BELAJAR KEPEMIMPINAN DARI DAENERYS TARGARYEN
Daenerys Targaryen merupakan salah satu karakter yang ada di film GoT. Sejak season perdana GoT, Daenerys Targaryen digambarkan sebagai salah satu tokoh protagonis yang memiliki ambisi mulia untuk menghapus pemimpin tiran di Seven Kingdoms. Oleh karenanya, karakter Daenerys banyak mencuri perhatian dan menjadi salah satu kandidat yang dianggap layak menduduki Iron Thrones oleh penonton/penggemar GoT. Namun tidak seperti banyak harapan dari penggemar, penulis skenario justru membuat karakter Daenerys di akhir episode menjadi antagonis.
Daenerys diceritakan menjadi murka demi membalas kematian orang-orang kepercayaannya (Ser Jorah dan Missandei) yang mati di medan perang, serta kedua naga yang sudah dianggapnya seperti anak. Ia menjadi madqueen yang tidak lagi rasional dengan membumihanguskan Kings Landing termasuk penduduk yang tidak bersalah. Ia seolah kehilangan belas kasih. Aksi brutal Daenerys ini tidak pernah ditunjukkan pada season-season sebelumnya, kecuali ia membunuh para pemimpin-pemimpin tiran untuk membebaskan para budak yang tidak bersalah.
Sejak menjalankan ambisinya untuk membuat dunia menjadi lebih baik dan bebas dari pemimpin tiran, Daenerys memiliki banyak pengikut setia termasuk tokoh berpengaruh di Seven Kingdoms, diantaranya Tyrion Lannister, pasukan Unsullied, suku Dothraki, dan sebagainya. Bahkan sosok Jon Snow yang saat itu dipercaya oleh rakyat Winterfall sebagai King in the North seketika jatuh hati dan percaya sepenuhnya pada kepemimpinan Daenerys.
Hanya membutuhkan waktu jentikan jari, Daenerys yang tinggal sedikit lagi mendapatkan kepercayaan penuh dari rakyat Seven Kingdoms perlahan pupus akibat aksinya di Kings Landing. Perlahan-lahan tokoh yang berpengaruh dan para pengikut setianya mulai mempertanyakan konsistensi Daenerys untuk membuat dunia menjadi lebih baik. Ketimbang menarik hati rakyat Kings Landing, ia justru menggunakan kekuatannya untuk menakuti rakyat/pengikutnya yang dianggap tidak sejalan lagi dengan dirinya.
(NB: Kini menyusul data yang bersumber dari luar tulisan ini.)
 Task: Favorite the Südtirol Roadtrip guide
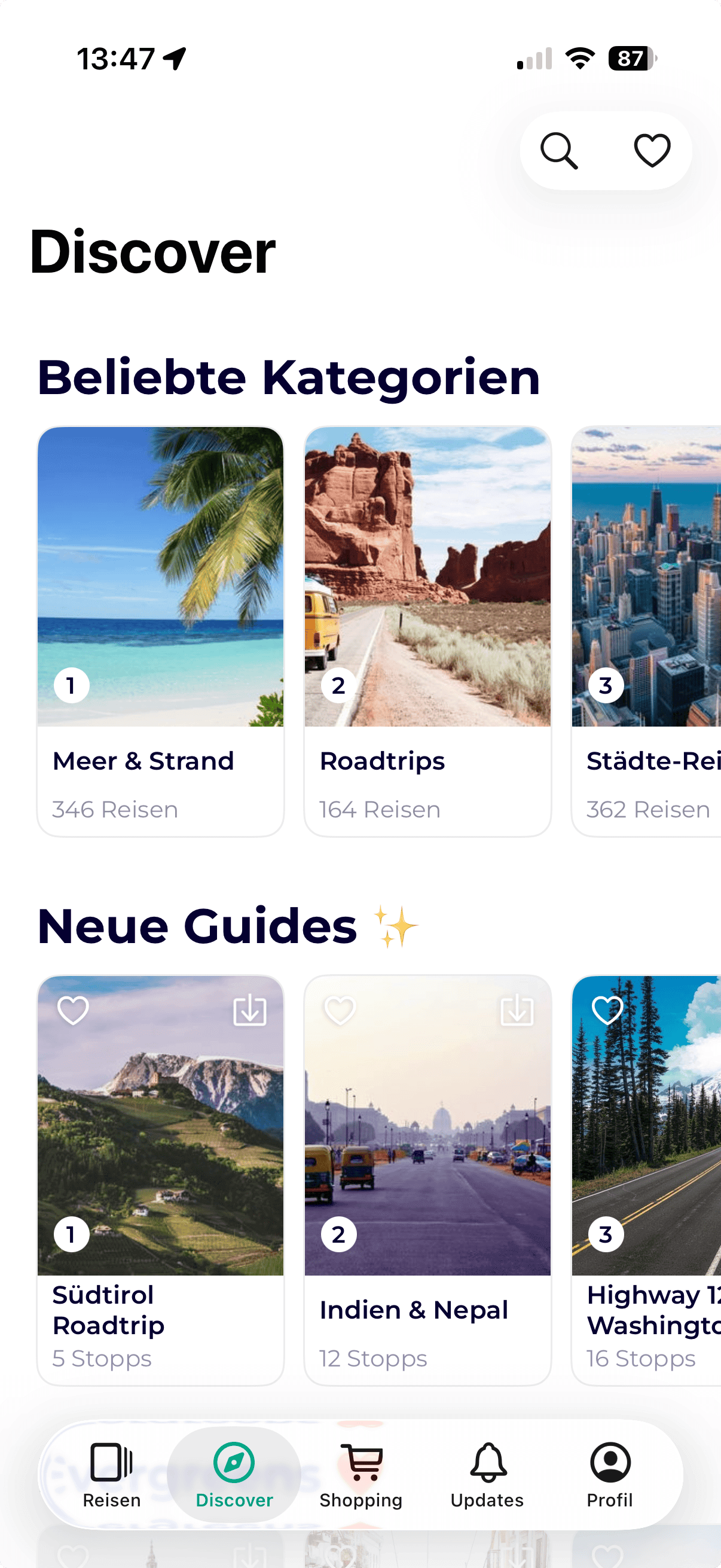[73, 1011]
Bagi beberapa karakter yang mulai mempertanyakan karakter Daenerys beranggapan bahwa ia memiliki potensi besar sebagai pemimpin yang diktator (tiran). Di akhir cerita, Jon Snow (sang kekasih Daenerys) merasa harus menghentikan aksi Daenerys tersebut dengan membunuhnya. Daenerys yang diprediksi sebagai salah satu karakter yang dianggap layak untuk menduduki Irone Thrones, akhirnya tewas bahkan sebelum ia berhasil menduduki Iron Thrones yang telah ia perjuangkan selama ini.
Dari rangkaian adegan tersebut, setidaknya bagi penulis terdapat dua pesan penting yang ingin disampaikan penulis skenario.
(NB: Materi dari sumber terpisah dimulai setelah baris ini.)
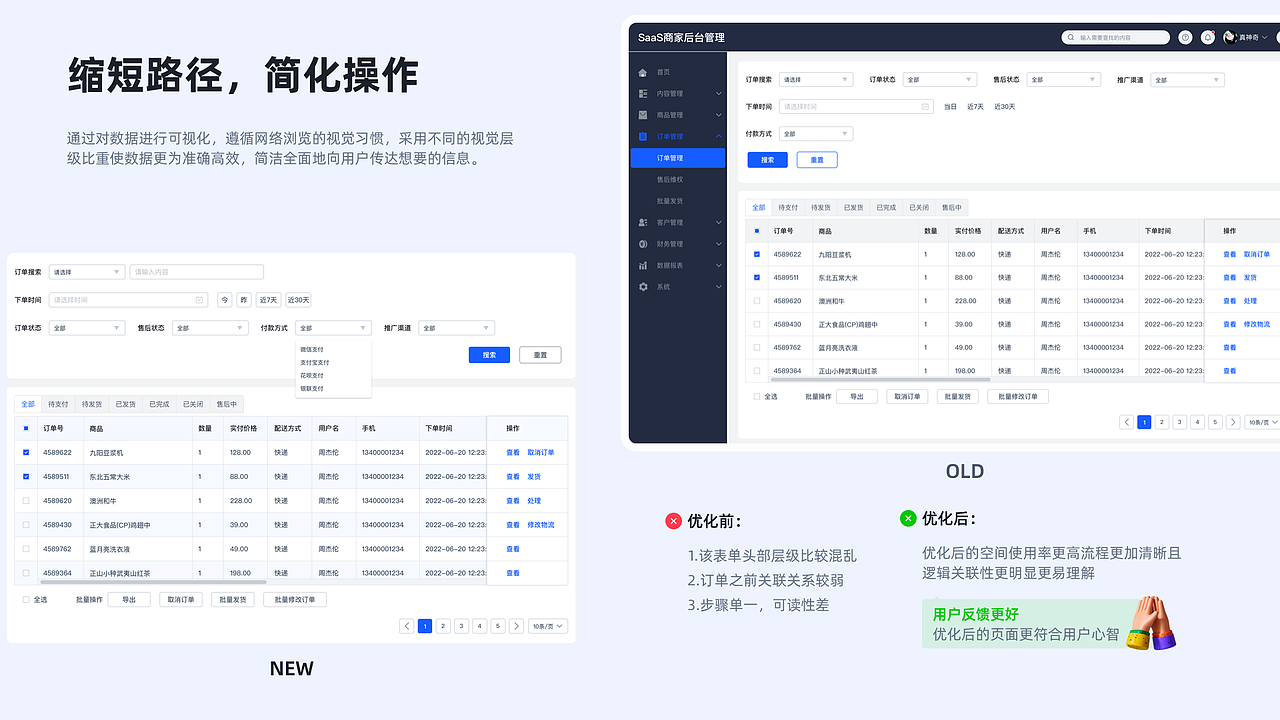Open the help question-mark icon in the header
Image resolution: width=1280 pixels, height=720 pixels.
coord(1185,37)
Pertama, kriteria pemimpin yang layak adalah orang yang tidak berlebihan dalam berambisi. Seperti kata Ser Davys di akhir hayatnya ketika ia mulai meragukan kepemimpinan Daenerys bahwa "orang yang tidak terlalu berambisi untuk mendapatkan takhta justru bisa jadi orang yang layak untuk menjadi pemimpin, dan begitupun sebaliknya."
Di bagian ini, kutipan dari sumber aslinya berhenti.